*** Opening Available data ***

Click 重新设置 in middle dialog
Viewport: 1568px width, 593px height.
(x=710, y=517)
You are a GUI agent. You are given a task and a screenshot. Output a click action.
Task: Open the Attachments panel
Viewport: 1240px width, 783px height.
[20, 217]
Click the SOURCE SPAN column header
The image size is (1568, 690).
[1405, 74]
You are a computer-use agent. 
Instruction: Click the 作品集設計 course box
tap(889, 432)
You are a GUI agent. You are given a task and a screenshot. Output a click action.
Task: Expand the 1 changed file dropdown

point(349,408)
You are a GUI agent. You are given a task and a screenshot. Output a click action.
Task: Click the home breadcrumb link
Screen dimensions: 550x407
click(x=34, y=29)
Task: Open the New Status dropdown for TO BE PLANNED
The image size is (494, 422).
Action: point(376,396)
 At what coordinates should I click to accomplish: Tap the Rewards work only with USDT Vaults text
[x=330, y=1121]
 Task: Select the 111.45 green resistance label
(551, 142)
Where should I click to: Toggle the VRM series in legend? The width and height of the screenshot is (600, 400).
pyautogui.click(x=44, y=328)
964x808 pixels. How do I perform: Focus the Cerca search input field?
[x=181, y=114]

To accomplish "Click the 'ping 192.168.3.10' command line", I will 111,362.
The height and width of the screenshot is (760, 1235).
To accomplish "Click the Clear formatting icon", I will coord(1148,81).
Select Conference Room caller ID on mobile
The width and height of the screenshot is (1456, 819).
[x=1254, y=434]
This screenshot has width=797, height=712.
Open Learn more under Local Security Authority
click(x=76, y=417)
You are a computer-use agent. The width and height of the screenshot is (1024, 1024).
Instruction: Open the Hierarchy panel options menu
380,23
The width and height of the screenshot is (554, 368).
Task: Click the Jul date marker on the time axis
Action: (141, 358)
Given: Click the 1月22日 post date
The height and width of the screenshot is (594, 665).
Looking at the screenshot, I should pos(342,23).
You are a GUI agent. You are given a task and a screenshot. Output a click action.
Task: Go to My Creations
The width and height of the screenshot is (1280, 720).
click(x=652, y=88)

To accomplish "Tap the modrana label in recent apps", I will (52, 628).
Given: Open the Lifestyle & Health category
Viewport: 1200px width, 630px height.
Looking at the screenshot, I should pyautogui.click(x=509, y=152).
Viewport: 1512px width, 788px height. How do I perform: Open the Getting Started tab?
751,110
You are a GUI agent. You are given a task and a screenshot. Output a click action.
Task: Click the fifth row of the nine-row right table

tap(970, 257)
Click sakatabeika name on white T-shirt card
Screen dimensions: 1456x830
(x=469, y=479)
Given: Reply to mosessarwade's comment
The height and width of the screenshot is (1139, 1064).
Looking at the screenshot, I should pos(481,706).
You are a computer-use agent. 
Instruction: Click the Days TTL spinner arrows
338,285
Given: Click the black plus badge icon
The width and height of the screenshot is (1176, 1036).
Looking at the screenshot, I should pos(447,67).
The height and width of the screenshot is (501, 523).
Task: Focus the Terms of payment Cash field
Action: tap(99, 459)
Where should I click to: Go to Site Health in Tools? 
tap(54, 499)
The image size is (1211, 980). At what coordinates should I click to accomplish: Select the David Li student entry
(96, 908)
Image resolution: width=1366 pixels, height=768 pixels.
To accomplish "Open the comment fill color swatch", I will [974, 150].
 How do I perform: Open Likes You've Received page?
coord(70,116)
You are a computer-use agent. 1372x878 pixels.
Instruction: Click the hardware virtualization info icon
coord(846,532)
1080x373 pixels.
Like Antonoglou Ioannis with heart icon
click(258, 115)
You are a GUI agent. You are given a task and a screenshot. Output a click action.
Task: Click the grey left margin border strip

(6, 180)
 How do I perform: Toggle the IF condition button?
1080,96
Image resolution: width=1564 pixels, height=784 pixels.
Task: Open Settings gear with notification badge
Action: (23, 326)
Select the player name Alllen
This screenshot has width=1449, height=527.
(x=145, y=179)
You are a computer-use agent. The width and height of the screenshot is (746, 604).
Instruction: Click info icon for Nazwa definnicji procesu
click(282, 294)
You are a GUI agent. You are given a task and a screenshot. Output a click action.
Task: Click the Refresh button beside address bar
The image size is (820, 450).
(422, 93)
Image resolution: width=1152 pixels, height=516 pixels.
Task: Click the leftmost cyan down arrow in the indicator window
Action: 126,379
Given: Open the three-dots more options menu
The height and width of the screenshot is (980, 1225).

*** Closing Available data ***

With nothing left out, return each entry exactly.

▶ Written response:
Click 重新设置 in middle dialog
Viewport: 1568px width, 593px height.
(x=710, y=517)
You are a GUI agent. You are given a task and a screenshot. Output a click action.
Task: Open the Attachments panel
Viewport: 1240px width, 783px height.
[20, 217]
Click the SOURCE SPAN column header
The image size is (1568, 690).
[1405, 74]
You are a computer-use agent. 
Instruction: Click the 作品集設計 course box
tap(889, 432)
You are a GUI agent. You are given a task and a screenshot. Output a click action.
Task: Expand the 1 changed file dropdown

point(349,408)
You are a GUI agent. You are given a task and a screenshot. Output a click action.
Task: Click the home breadcrumb link
Screen dimensions: 550x407
click(x=34, y=29)
Task: Open the New Status dropdown for TO BE PLANNED
The image size is (494, 422).
Action: point(376,396)
 At what coordinates should I click to accomplish: Tap the Rewards work only with USDT Vaults text
[x=330, y=1121]
 Task: Select the 111.45 green resistance label
(551, 142)
Where should I click to: Toggle the VRM series in legend? The width and height of the screenshot is (600, 400).
pyautogui.click(x=44, y=328)
964x808 pixels. How do I perform: Focus the Cerca search input field?
[x=181, y=114]

To accomplish "Click the 'ping 192.168.3.10' command line", I will 111,362.
The height and width of the screenshot is (760, 1235).
To accomplish "Click the Clear formatting icon", I will coord(1148,81).
Select Conference Room caller ID on mobile
The width and height of the screenshot is (1456, 819).
[x=1254, y=434]
This screenshot has width=797, height=712.
Open Learn more under Local Security Authority
click(x=76, y=417)
You are a computer-use agent. The width and height of the screenshot is (1024, 1024).
Instruction: Open the Hierarchy panel options menu
380,23
The width and height of the screenshot is (554, 368).
Task: Click the Jul date marker on the time axis
Action: (141, 358)
Given: Click the 1月22日 post date
The height and width of the screenshot is (594, 665).
Looking at the screenshot, I should pos(342,23).
You are a GUI agent. You are given a task and a screenshot. Output a click action.
Task: Go to My Creations
The width and height of the screenshot is (1280, 720).
click(x=652, y=88)

To accomplish "Tap the modrana label in recent apps", I will (52, 628).
Given: Open the Lifestyle & Health category
Viewport: 1200px width, 630px height.
Looking at the screenshot, I should pyautogui.click(x=509, y=152).
Viewport: 1512px width, 788px height. How do I perform: Open the Getting Started tab?
751,110
You are a GUI agent. You are given a task and a screenshot. Output a click action.
Task: Click the fifth row of the nine-row right table

tap(970, 257)
Click sakatabeika name on white T-shirt card
Screen dimensions: 1456x830
(x=469, y=479)
Given: Reply to mosessarwade's comment
The height and width of the screenshot is (1139, 1064).
Looking at the screenshot, I should pos(481,706).
You are a computer-use agent. 
Instruction: Click the Days TTL spinner arrows
338,285
Given: Click the black plus badge icon
The width and height of the screenshot is (1176, 1036).
Looking at the screenshot, I should pos(447,67).
The height and width of the screenshot is (501, 523).
Task: Focus the Terms of payment Cash field
Action: tap(99, 459)
Where should I click to: Go to Site Health in Tools? 
tap(54, 499)
The image size is (1211, 980). At what coordinates should I click to accomplish: Select the David Li student entry
(96, 908)
Image resolution: width=1366 pixels, height=768 pixels.
To accomplish "Open the comment fill color swatch", I will [974, 150].
 How do I perform: Open Likes You've Received page?
coord(70,116)
You are a computer-use agent. 1372x878 pixels.
Instruction: Click the hardware virtualization info icon
coord(846,532)
1080x373 pixels.
Like Antonoglou Ioannis with heart icon
click(258, 115)
You are a GUI agent. You are given a task and a screenshot. Output a click action.
Task: Click the grey left margin border strip

(6, 180)
 How do I perform: Toggle the IF condition button?
1080,96
Image resolution: width=1564 pixels, height=784 pixels.
Task: Open Settings gear with notification badge
Action: (23, 326)
Select the player name Alllen
This screenshot has width=1449, height=527.
(x=145, y=179)
You are a computer-use agent. The width and height of the screenshot is (746, 604).
Instruction: Click info icon for Nazwa definnicji procesu
click(282, 294)
You are a GUI agent. You are given a task and a screenshot. Output a click action.
Task: Click the Refresh button beside address bar
The image size is (820, 450).
(422, 93)
Image resolution: width=1152 pixels, height=516 pixels.
Task: Click the leftmost cyan down arrow in the indicator window
Action: 126,379
Given: Open the three-dots more options menu
The height and width of the screenshot is (980, 1225).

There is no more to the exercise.